Thase M E, Fava M, Halbreich U, Kocsis J H, Koran L, Davidson J, Rosenbaum J, Harrison W
Department of Psychiatry, University of Pittsburgh School of Medicine, USA.
Arch Gen Psychiatry. 1996 Sep;53(9):777-84. doi: 10.1001/archpsyc.1996.01830090023004.
Despite the high prevalence of dysthymia and its associated morbidity, few controlled trials have evaluated the efficacy of antidepressant medication for this disorder. A 12-week, double-blind, placebo-controlled, randomized, multicenter trial was performed to evaluate the safety and efficacy of sertraline hydrochloride and imipramine hydrochloride in treating dysthymia.

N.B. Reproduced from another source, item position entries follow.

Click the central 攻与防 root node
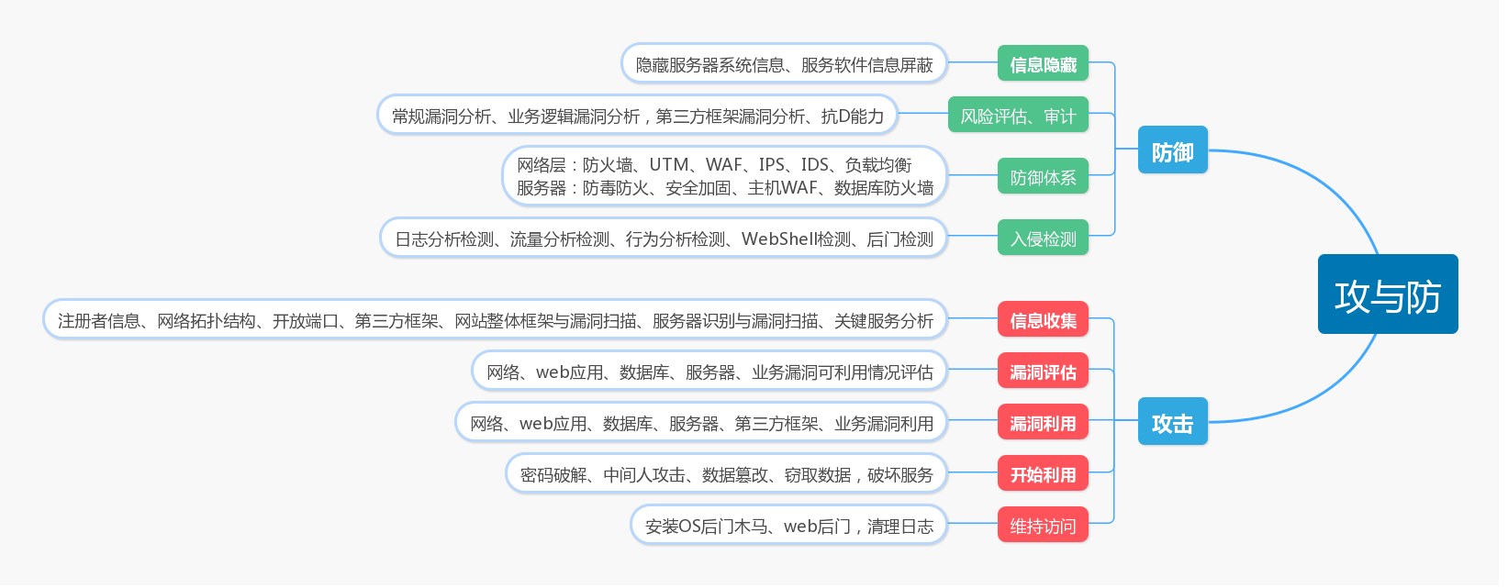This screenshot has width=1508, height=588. [x=1388, y=294]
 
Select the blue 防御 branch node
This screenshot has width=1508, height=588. [x=1172, y=150]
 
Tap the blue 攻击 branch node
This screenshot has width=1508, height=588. [x=1172, y=422]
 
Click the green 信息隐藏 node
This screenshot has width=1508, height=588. [x=1043, y=64]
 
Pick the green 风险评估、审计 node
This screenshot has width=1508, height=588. [x=1018, y=116]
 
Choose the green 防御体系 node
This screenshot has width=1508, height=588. [x=1043, y=177]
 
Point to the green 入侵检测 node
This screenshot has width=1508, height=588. [x=1043, y=239]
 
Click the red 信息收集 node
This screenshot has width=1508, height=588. [x=1043, y=320]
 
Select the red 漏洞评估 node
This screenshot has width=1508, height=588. [x=1043, y=372]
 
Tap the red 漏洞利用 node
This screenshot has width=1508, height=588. [x=1043, y=423]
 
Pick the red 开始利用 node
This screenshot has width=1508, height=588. [x=1043, y=474]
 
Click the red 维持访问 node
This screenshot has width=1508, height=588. [x=1043, y=526]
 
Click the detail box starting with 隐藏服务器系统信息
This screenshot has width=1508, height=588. [x=784, y=64]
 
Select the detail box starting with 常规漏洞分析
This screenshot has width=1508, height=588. [x=637, y=116]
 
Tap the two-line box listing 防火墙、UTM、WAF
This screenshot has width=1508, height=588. [x=724, y=176]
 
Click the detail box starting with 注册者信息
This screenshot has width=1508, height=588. [x=495, y=320]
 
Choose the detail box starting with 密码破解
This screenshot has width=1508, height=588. [x=726, y=474]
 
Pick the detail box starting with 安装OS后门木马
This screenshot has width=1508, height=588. [x=788, y=526]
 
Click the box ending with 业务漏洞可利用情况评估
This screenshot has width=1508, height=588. [x=709, y=372]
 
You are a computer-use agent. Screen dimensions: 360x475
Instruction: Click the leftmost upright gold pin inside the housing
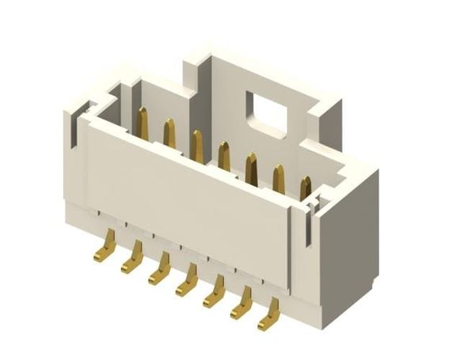tap(142, 123)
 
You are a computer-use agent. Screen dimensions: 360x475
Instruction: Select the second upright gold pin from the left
tap(169, 134)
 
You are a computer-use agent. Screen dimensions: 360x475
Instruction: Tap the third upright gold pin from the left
tap(196, 146)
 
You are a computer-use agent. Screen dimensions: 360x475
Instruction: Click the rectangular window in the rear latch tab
tap(265, 112)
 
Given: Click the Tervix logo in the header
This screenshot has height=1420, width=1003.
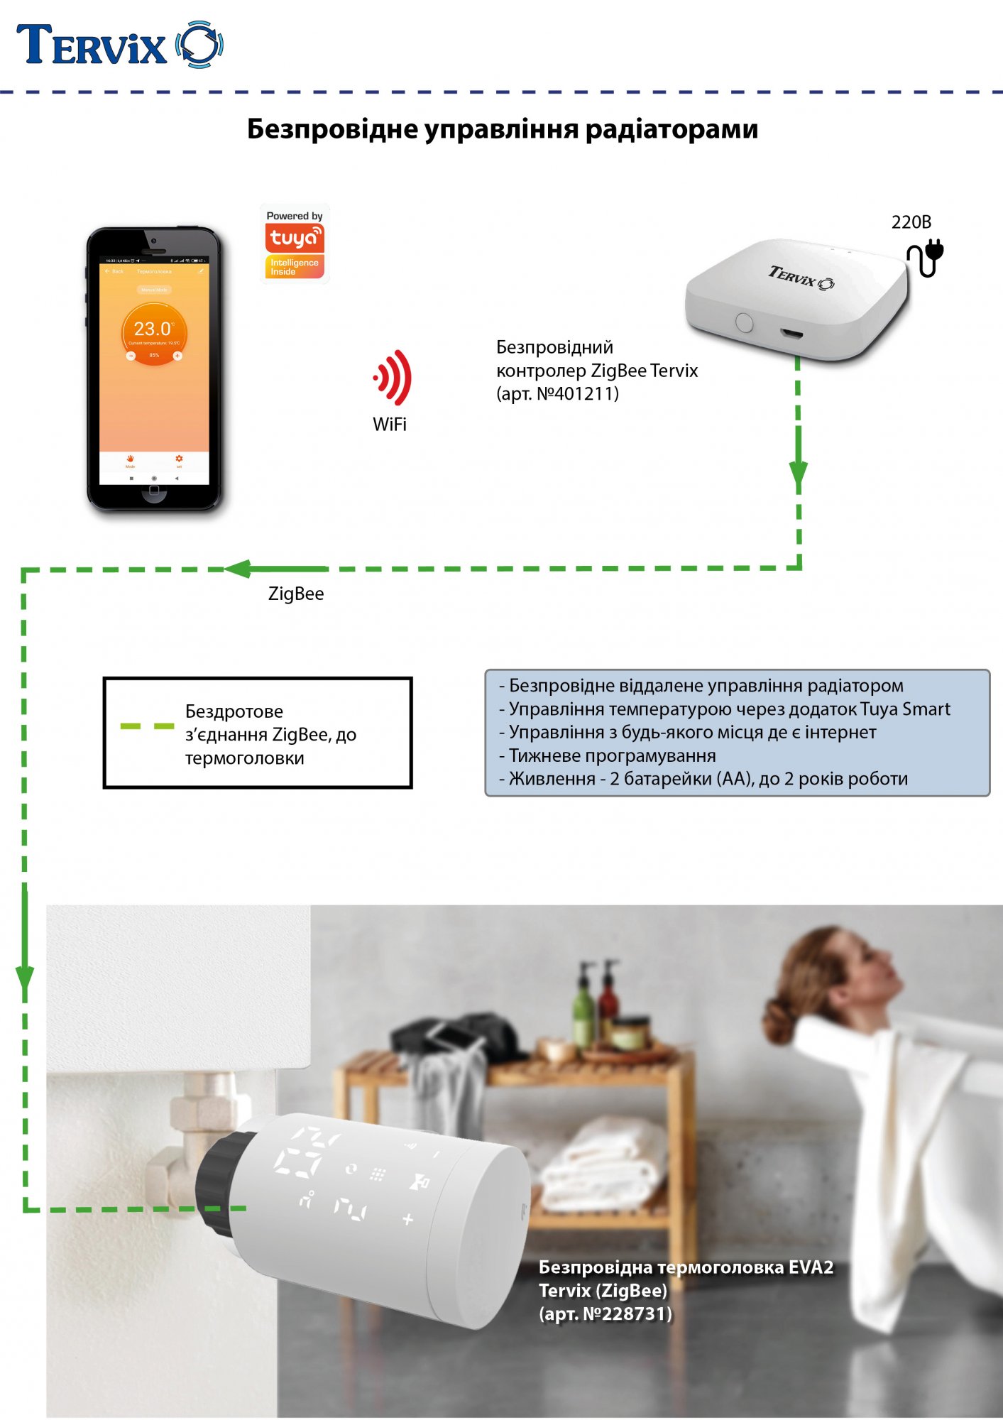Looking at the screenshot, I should coord(119,45).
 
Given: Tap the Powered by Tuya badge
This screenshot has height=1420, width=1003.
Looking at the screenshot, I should coord(295,244).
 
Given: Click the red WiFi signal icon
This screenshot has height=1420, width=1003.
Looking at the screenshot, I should coord(393,377).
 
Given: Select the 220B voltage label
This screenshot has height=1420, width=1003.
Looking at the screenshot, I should coord(911,222).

A total of 416 outpatients (271 women and 145 men) aged 25 to 65 years with DSM-III-R-defined, early-onset, primary dysthymia without concurrent major depression were randomized to 12 weeks of treatment with sertraline, imipramine, or placebo.
Both active treatments resulted in significantly reduced scores on the 17-item Hamilton Rating Scale for Depression (P = .04 and P = .01 for sertraline and imipramine vs placebo, respectively), the Montgomery-Asberg Depression Rating Scale (P = .01 and P = .003 vs placebo, respectively), Hopkins Symptom Checklist (P < .05), and the self-rated version of the Inventory of Depressive Symptoms (P < .05). With the use of a Clinical Global impressions improvement score of 1 or 2 (very much or much improved) to define response, response rates were 59% for sertraline, 64% for imipramine, and 44% for placebo (P = .02 for sertraline vs placebo and P < .001 for imipramine vs placebo). A significantly greater proportion of patients receiving imipramine than those receiving sertraline or placebo discontinued treatment because of adverse events (P = .001 and P < .001, respectively).
Pharmacotherapy provides considerable relief from the symptoms of dysthymia in patients suffering from this chronic affective disorder, with both sertraline and imipramine being more effective than placebo. The greater tolerability of sertraline is an important consideration because of the chronicity of dysthymia, which may require prolonged treatment with antidepressant medication.
尽管心境恶劣障碍患病率高且伴有发病,但很少有对照试验评估抗抑郁药物对该疾病的疗效。进行了一项为期12周的双盲、安慰剂对照、随机、多中心试验,以评估盐酸舍曲林和盐酸丙咪嗪治疗心境恶劣障碍的安全性和疗效。
总共416例年龄在25至65岁之间、符合DSM-III-R定义的早发性、原发性心境恶劣障碍且无并发重度抑郁的门诊患者(271名女性和145名男性)被随机分配接受12周的舍曲林、丙咪嗪或安慰剂治疗。
两种活性治疗均使17项汉密尔顿抑郁评定量表评分显著降低(舍曲林和丙咪嗪分别与安慰剂相比,P = 0.04和P = 0.01)、蒙哥马利-阿斯伯格抑郁评定量表评分(分别与安慰剂相比,P = 0.01和P = 0.003)、霍普金斯症状清单评分(P < 0.05)以及抑郁症状量表自评版评分(P < 0.05)。使用临床总体印象改善评分为1或2(明显改善或改善很多)来定义反应,舍曲林的反应率为59%,丙咪嗪为64%,安慰剂为44%(舍曲林与安慰剂相比,P = 0.02;丙咪嗪与安慰剂相比,P < 0.001)。因不良事件而停药的接受丙咪嗪治疗的患者比例显著高于接受舍曲林或安慰剂治疗的患者(分别为P = 0.001和P < 0.001)。
药物治疗能为患有这种慢性情感障碍的心境恶劣障碍患者的症状提供显著缓解,舍曲林和丙咪嗪均比安慰剂更有效。由于心境恶劣障碍具有慢性特点,可能需要长期使用抗抑郁药物治疗,因此舍曲林具有更高的耐受性是一个重要的考虑因素。